Compared with one year ago, the carmaker’s sales were down a near-unprecedented 32% in the key US market in November, moving chief executive Takeo Fukui to hastily conclude on December 4 that saving the half billion dollars that would otherwise have been burned in exhaust pipes during 2009 might be a good idea.

Tallied with the recently folded Honda-powered and financed satellite Super Aguri, Honda’s withdrawal reduces the 2009 grid to just 18 cars, not yet twelve months after last year’s entry list at one time bulged at a nearly fully subscribed 24.

Other car manufacturers involved in F1 are also in trouble — even BMW, who despite enjoying the business of both the “haves” and the “have mores” is busy calculating the devastating impact of sales 25% down. Toyota, the world’s biggest automaker, has suffered a loss of business greater even than its departing Japanese rival, and is now strongly tipped to depart, and Renault’s CEO Carlos Ghosn last week heaved a sigh of relief at the French government’s 26 billion euro pledge to save the limping auto industry. Mercedes-Benz, partner and co-owner of the drivers’ championship-winning McLaren team, is said to be in the midst of its lowest low since reunification, as fellow German marque Audi last week announced its withdrawal from the American Le Mans series and sponsorship of the America’s Cup.

Given the odd sight of hysterical joint team press releases vowing radical and unanimous cost cutting, it would not be a stretch to argue that the flight of Honda is just the first whack of the axe at the trunk of big-spending motor racing. If the other CEOs are as prudent as Fukui-san, and Red Bull does as expected and withdraws its second team Toro Rosso, the grid of 18 cars could easily become eight in a year or two.

But it might not be quite that bad. A less worrying theory is that Honda, while clearly not relieved at the crumbling world economy, saw it as a good reason to slip out the paddock while the going is bad. For car manufacturers, Formula 1 is solely a marketing exercise, but for the last few dozen races, the jingle — at a mind-blowing cost of probably a billion US dollars or more — has been something akin to an iffy “please buy a Honda, because our racing cars suck”. While negotiations for a new Concorde Agreement limp onwards, today’s contractual dead-zone in F1 means that withdrawal is possible without consequences.

Honda also made heavy weather of its last couple of campaigns. In 2007, while Renault took the stopwatch pain of slashing staff and the staunchly-Italian Ferrari sold off to cashed-up Arabs, Honda dispensed with four decades of tried-and-tested “money for logos” and joined the climate-change bandwagon by painting a horrific-looking giant satellite image of the earth on its F1 cars. Commendable as the save-the-world concept was — albeit liveried on a pollution-producing monster and resembling a revisiting of your dinner on a neon blue rug — it left the team without a single visible sponsor and Honda effectively propping up the entire project. Arch-rival Toyota is also blowing billions of euros on failing to win Grands Prix, but at least Panasonic pays handsomely to be a co-loser.

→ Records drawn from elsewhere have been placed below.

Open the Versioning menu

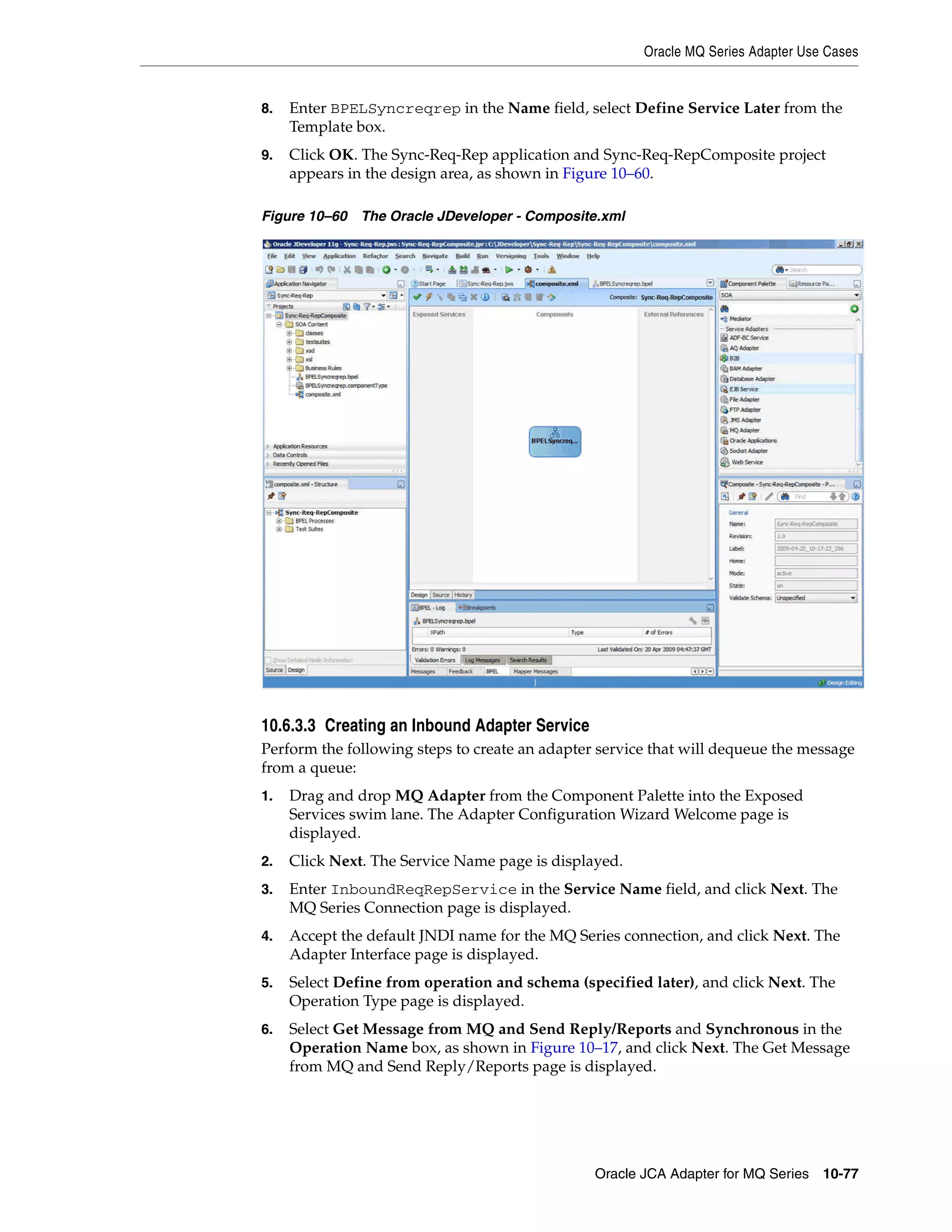click(510, 256)
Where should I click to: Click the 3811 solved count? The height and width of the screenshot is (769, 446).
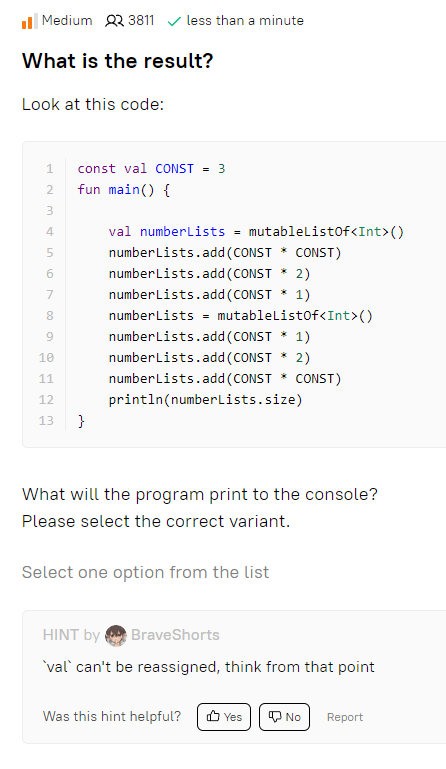[141, 21]
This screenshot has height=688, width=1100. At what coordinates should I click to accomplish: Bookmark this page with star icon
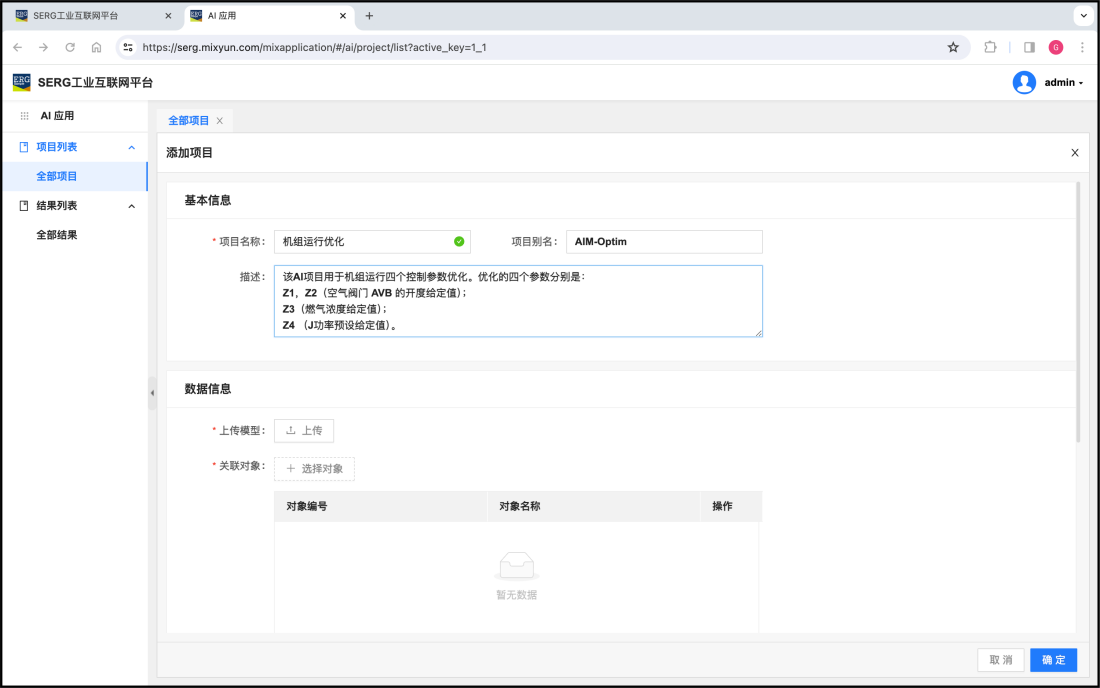click(x=953, y=47)
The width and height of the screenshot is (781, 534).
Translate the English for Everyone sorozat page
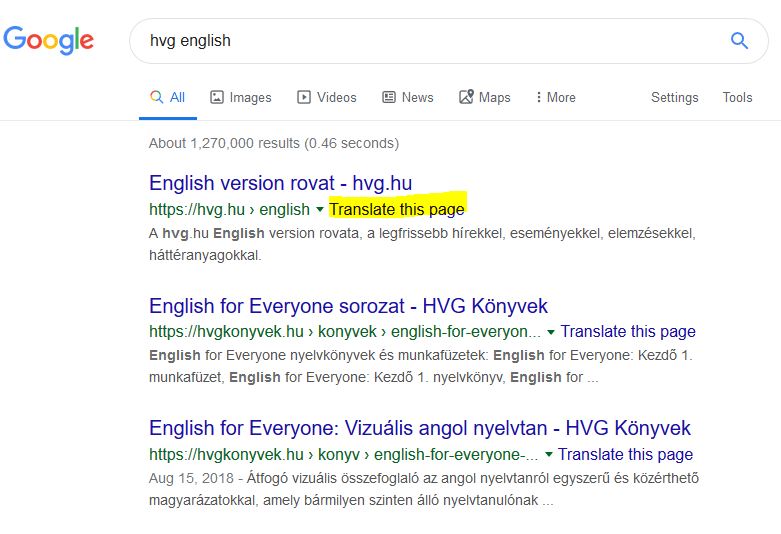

Botched Honda job or not, should the world’s financial system continue to collapse, one wonders for how long the extravagant world of Formula 1 can be sustained. Once the hobby playground of gentlemen racers or “purists” with weekends and pocket-money to burn, today the players are essentially multinationals whose decisions are made by board members accountable to shareholders who couldn’t care less about the sport. And if it’s ever an equation of sheer priority, F1 is a goner: with headlines of exhaust-fuelled global warming recently replaced only by the collapse of financial giants, it’s not difficult to predict which folly of champagne and petrol-soaked excess will be the first to be shown the chequered flag.

In the wake of the Honda exit, Max Mosley, the president of the sport’s governing FIA, urged teams to accept his proposal to use ultra-low-cost standard engines and gearboxes in 2010 and beyond. His mission is both to safeguard those left standing in pitlane, and also to fill the inevitable gaps left by automakers and billionaire individuals whose spending was only sustainable in good economic times, in victory, or when people were buying new cars.

In the end, the death of F1’s spendthrifts might not be bad for an industry that should always have been a sport first, and an advertising platform second.